I am performing load testing in the cadence cluster.
I am using version 3.12.0 in a Spring Boot Application.
My load tests consist of two groups of requests:
- 100 delayed requests, something between 0.5-1 second per request
- 100 parallel requests
The delayed requests are working perfectly, but the parallel requests are not.
The workflow has just one type of activity that is used n times, where n is the size of a list of Process
. These Process
are configured in the application.properties and there are 4 types of lists.

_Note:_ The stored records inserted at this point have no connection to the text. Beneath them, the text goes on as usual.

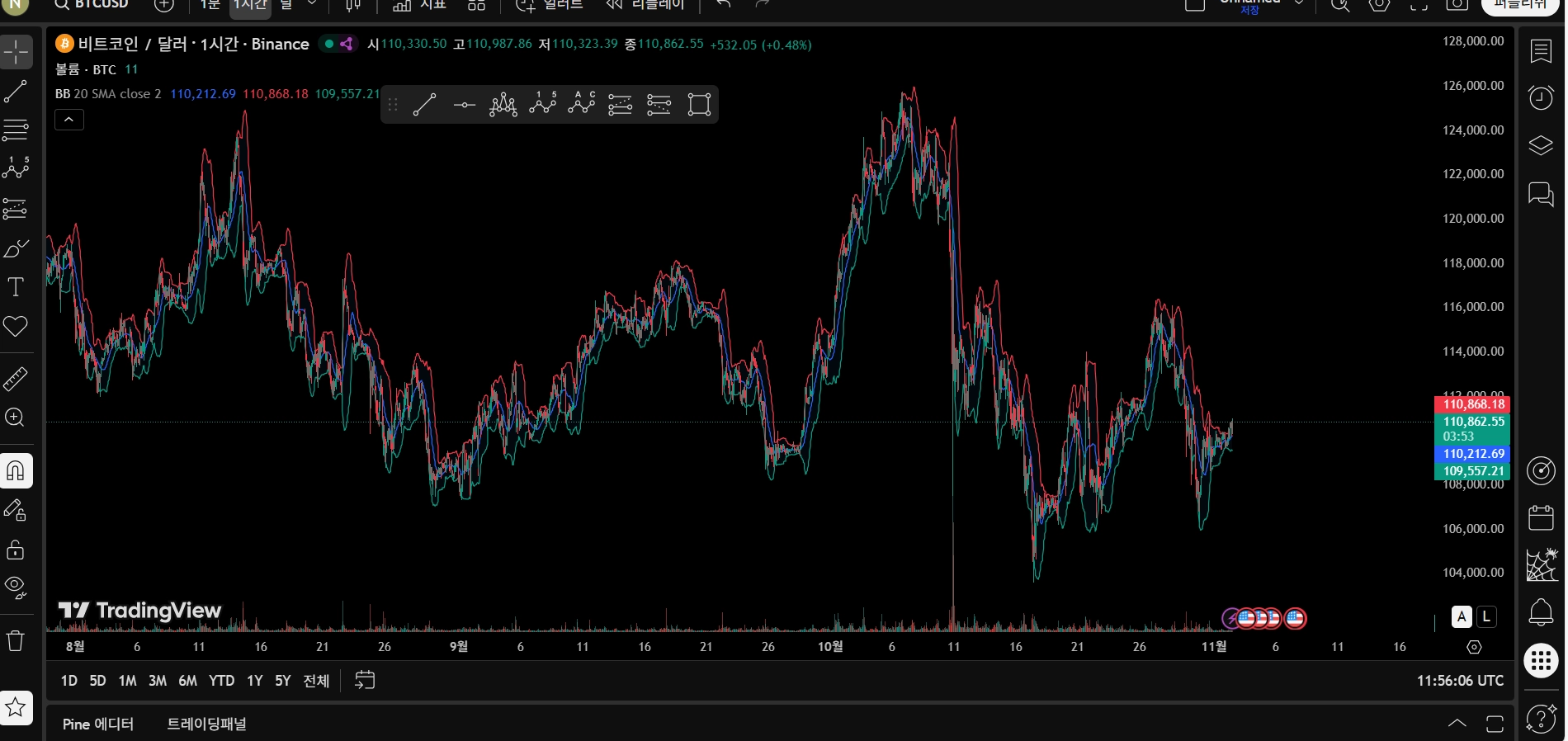Set range to 3M
Image resolution: width=1568 pixels, height=741 pixels.
157,681
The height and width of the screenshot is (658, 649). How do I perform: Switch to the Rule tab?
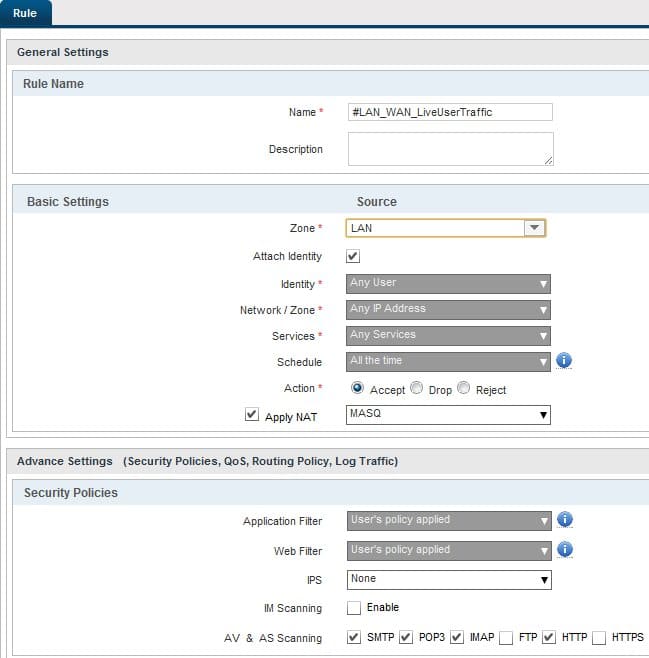pos(25,13)
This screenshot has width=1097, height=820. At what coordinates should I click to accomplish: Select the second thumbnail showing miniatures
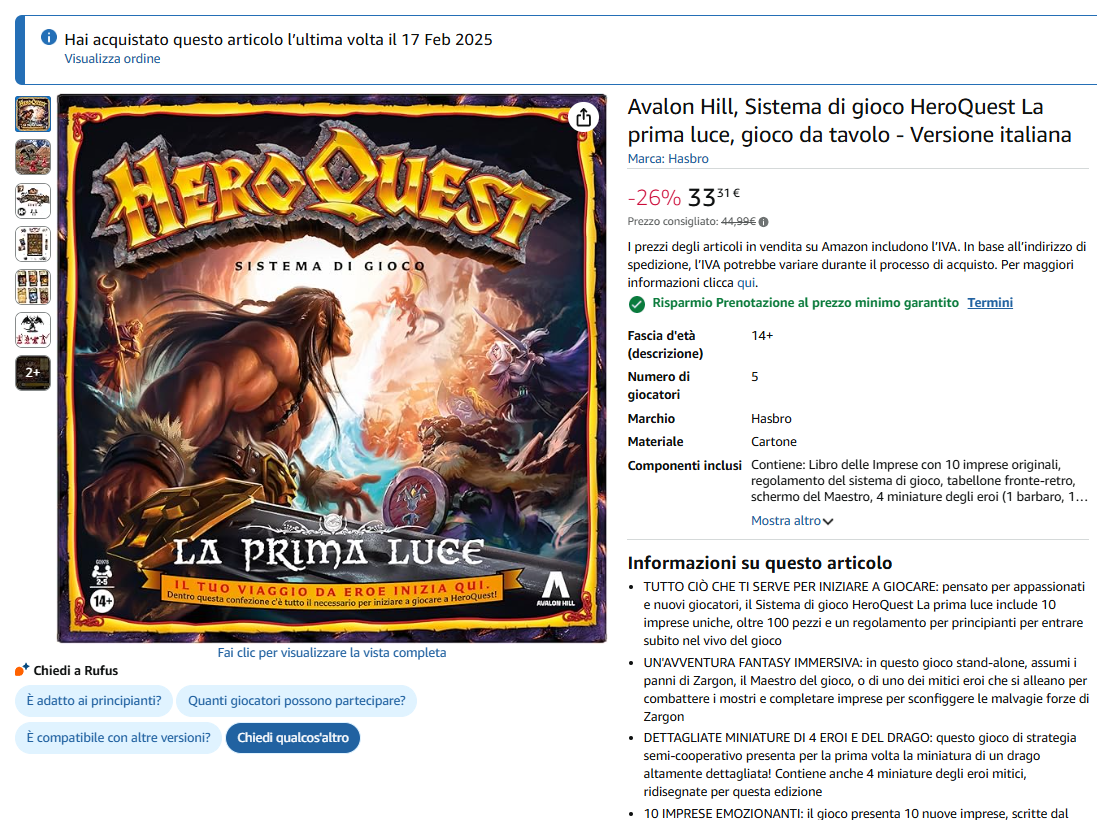click(x=33, y=157)
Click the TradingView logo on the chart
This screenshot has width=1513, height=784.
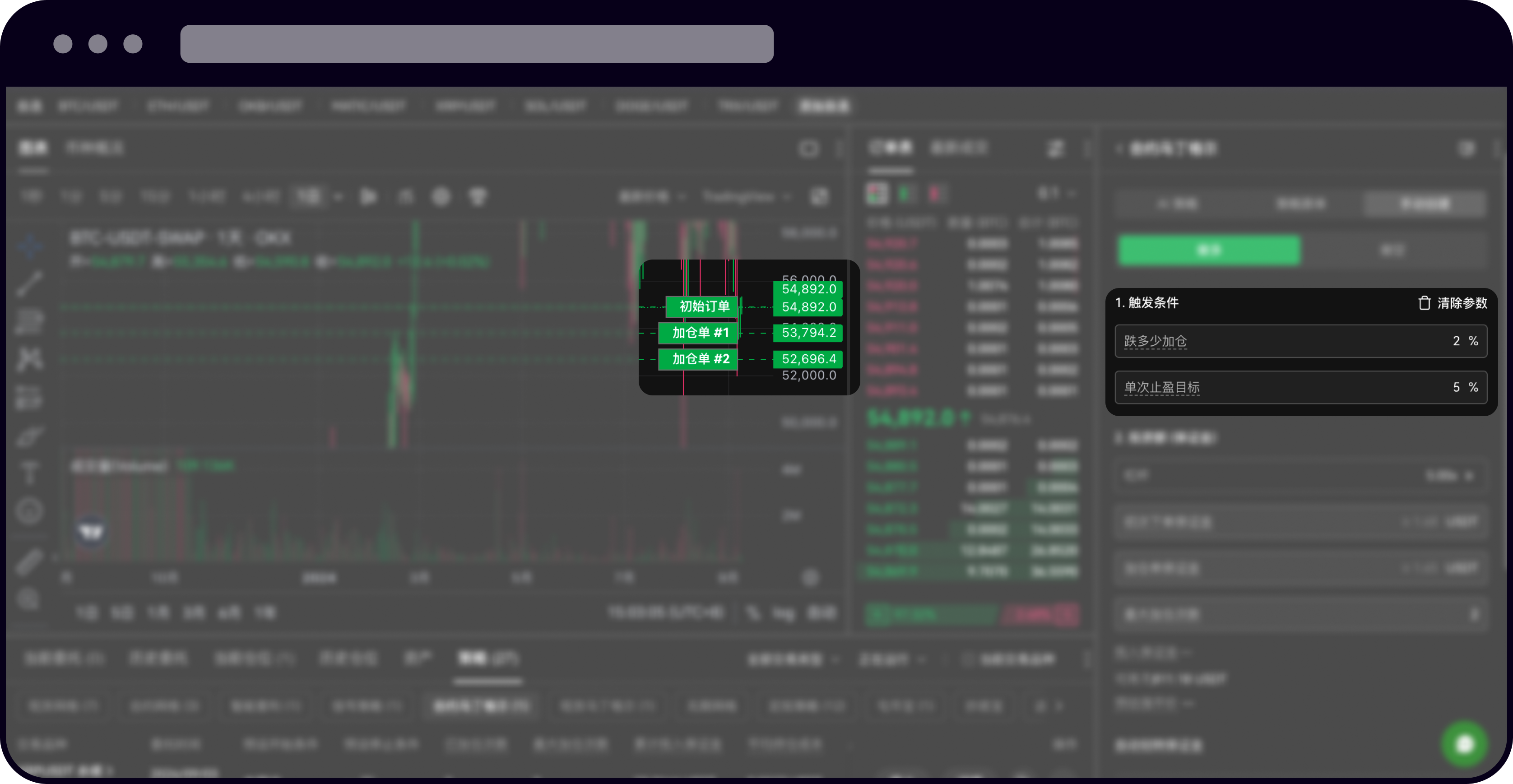click(91, 532)
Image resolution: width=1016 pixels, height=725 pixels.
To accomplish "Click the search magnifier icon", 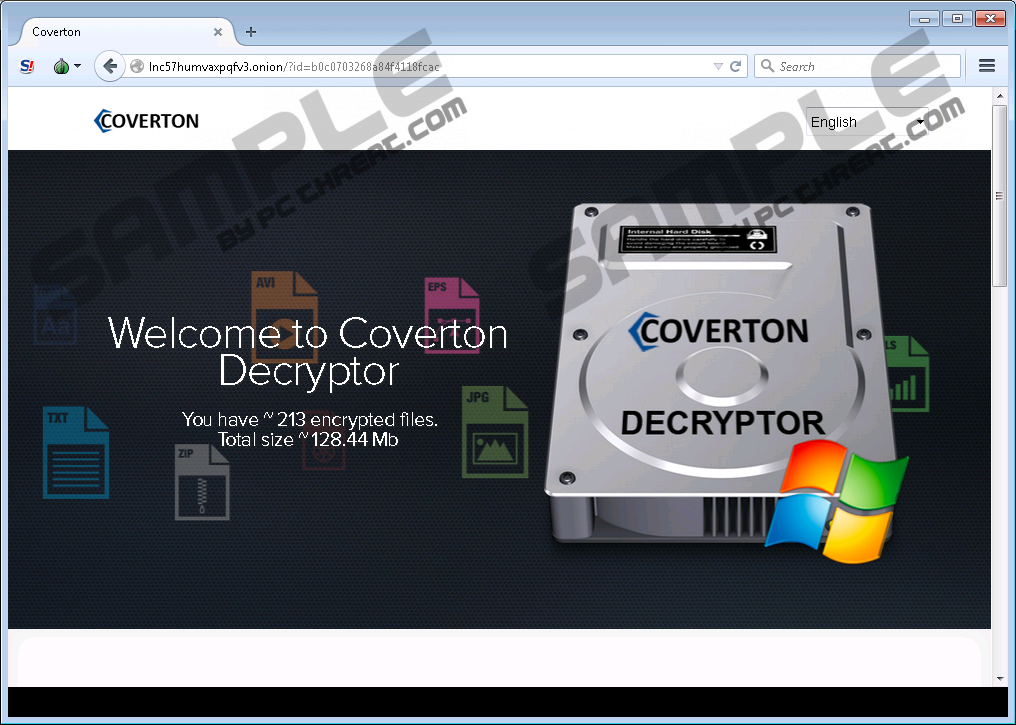I will pos(768,67).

The whole idea of the workflow is:
-
an endpoint triggers the workflow to start
-
then it captures the list of processes and then the workflow awaits a signal
-
an external application triggers the signal and then the loop of size n begins.
-
inside the loop, a message is sent to a queue and awaits a signal to send another message.
- an external application will process the message and then send the signal for the workflow to continue.
-
after the list is fully processed, the workflow ends.

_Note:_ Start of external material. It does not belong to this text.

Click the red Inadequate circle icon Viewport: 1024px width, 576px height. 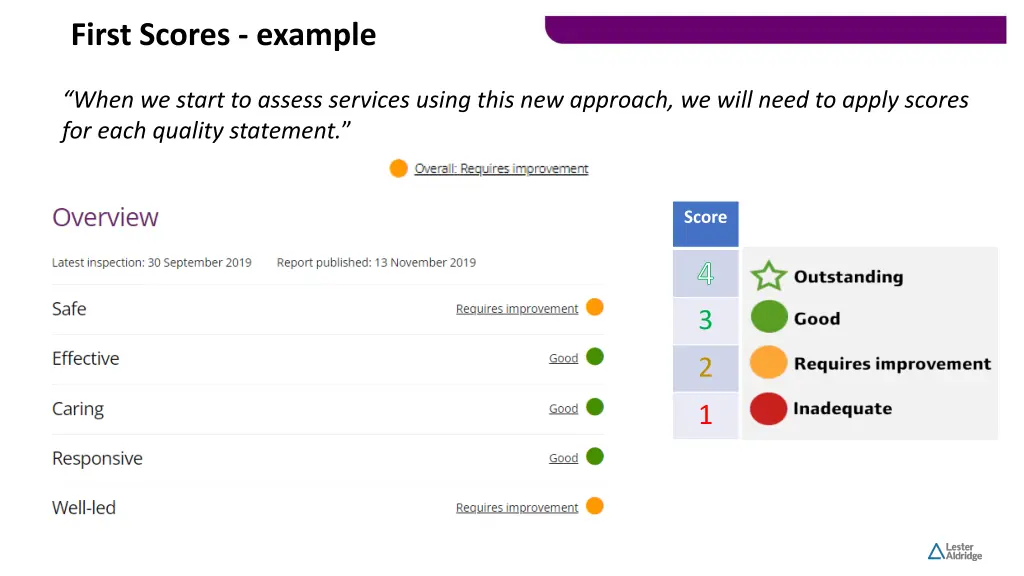point(768,409)
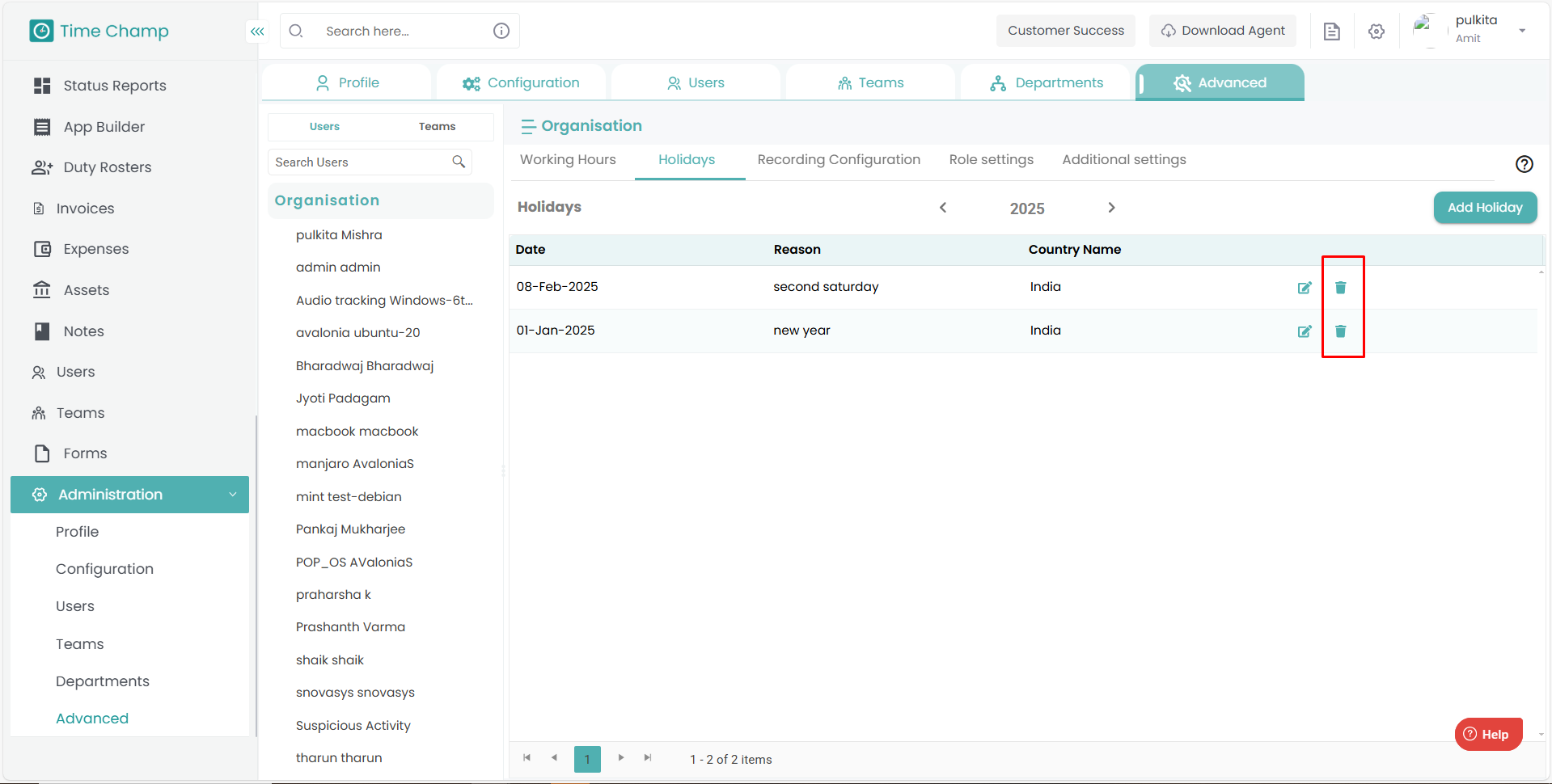The height and width of the screenshot is (784, 1552).
Task: Click the help question mark icon
Action: 1524,164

Here it is some samples of the Activity and Workflow:
// activity interface
public interface ISendMessageActivity {
@ActivityMethod(scheduleToCloseTimeoutSeconds = 60 * 60)

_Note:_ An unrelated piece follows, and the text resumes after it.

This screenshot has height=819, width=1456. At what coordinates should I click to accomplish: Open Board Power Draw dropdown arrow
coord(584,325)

void sendMessage(Params params);
}
// activity implementation
@RequiredArgsConstructor
@Component
@Scope("prototype")
@Slf4j
public class SendMessageActivityImpl implements ISendMessageActivity {
private final QueueService queueService;
@Override
public void sendMessage(Params params) {
var messageParams = new MessageParams();
messageParams.setId(String.valueOf(Instant.now().getNano()));
messageParams.setParams(params);
queueService.requestProcess(params);
}
}
// workflow interface
public interface IPublishingWorkflow {
@WorkflowMethod(executionStartToCloseTimeoutSeconds = 60 * 60)
void startWorkflow(Params params);
@SignalMethod
void continueWorkflow();
}
// workflow implementation
@Component
@Scope("request")
@Slf4j
public class PublishingWorkflowImpl implements IPublishingWorkflow {
@Getter @Setter
private int processNumber = 0;
@Getter @Setter
private int before;
private final ProcessConfiguration processConfiguration;
private final ISendMessageActivity sendMessageActivities;
public PublishingWorkflowImpl() {
this.processConfiguration = SpringContext.getBeans(ProcessConfiguration.class);
this.sendMessageActivities = Workflow.newActivityStub(ISendMessageActivity.class);
}
@Override
public void startWorkflow(Params params) {
List<Process> processes = getProcesses(params);
processNumber++;
setBefore(processNumber);
Workflow.await(() -> processNumber > before);
for (Process process : processes) {
params.setProcess(process);
sendMessageActivities.sendMessage(params);
before = processNumber;
Workflow.await(() -> processNumber > before);
}
log.info("Workflow finished. {}", params.getPublishId());
}
@Override
public void continueWorkflow() {
setProcessNumber(getProcessNumber() + 1);
}
private List<Process> getProcesses(Params params) {
//
}
}
I isolated the creation of the WorkflowClient so that there is only one instance while the application is active. This reduced CPU and memory consumption, but did not solve the issue of parallel requests.
I changed the scope of the workflow implementation to “singleton” but it led to other problems.
Am I missing some uber-cadence concept?